Task directions
Put the lines from the one containing "Screen dimensions: 1101x1092" through the one containing "pos(1015,411)" into a numbered list, leaving out any blank lines.

Data shown
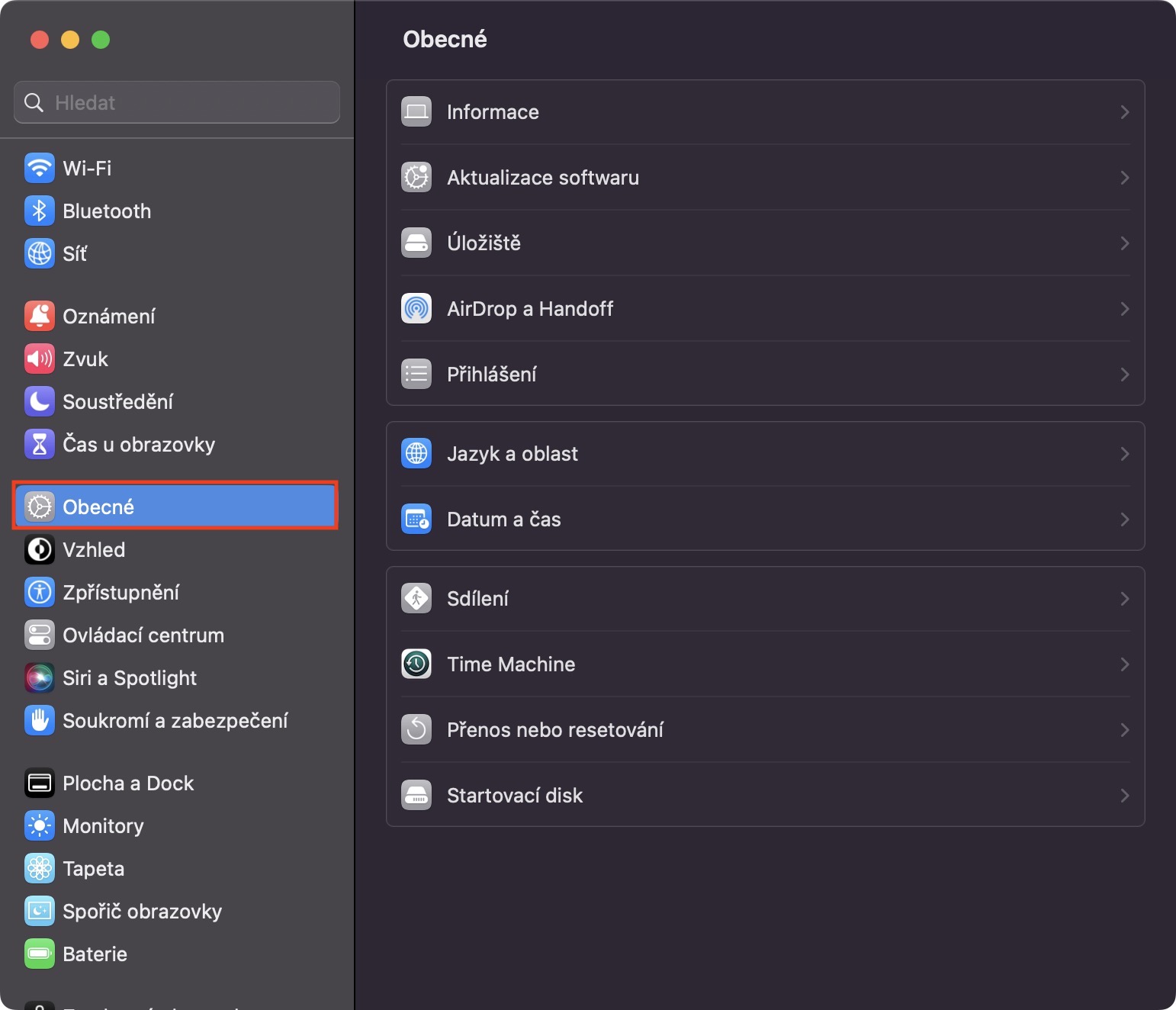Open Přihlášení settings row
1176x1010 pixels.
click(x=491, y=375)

...

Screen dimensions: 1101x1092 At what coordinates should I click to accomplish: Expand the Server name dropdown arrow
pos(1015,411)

Answer to the exercise
1. Screen dimensions: 1101x1092 At what coordinates should I click to accomplish: Expand the Server name dropdown arrow
2. pos(1015,411)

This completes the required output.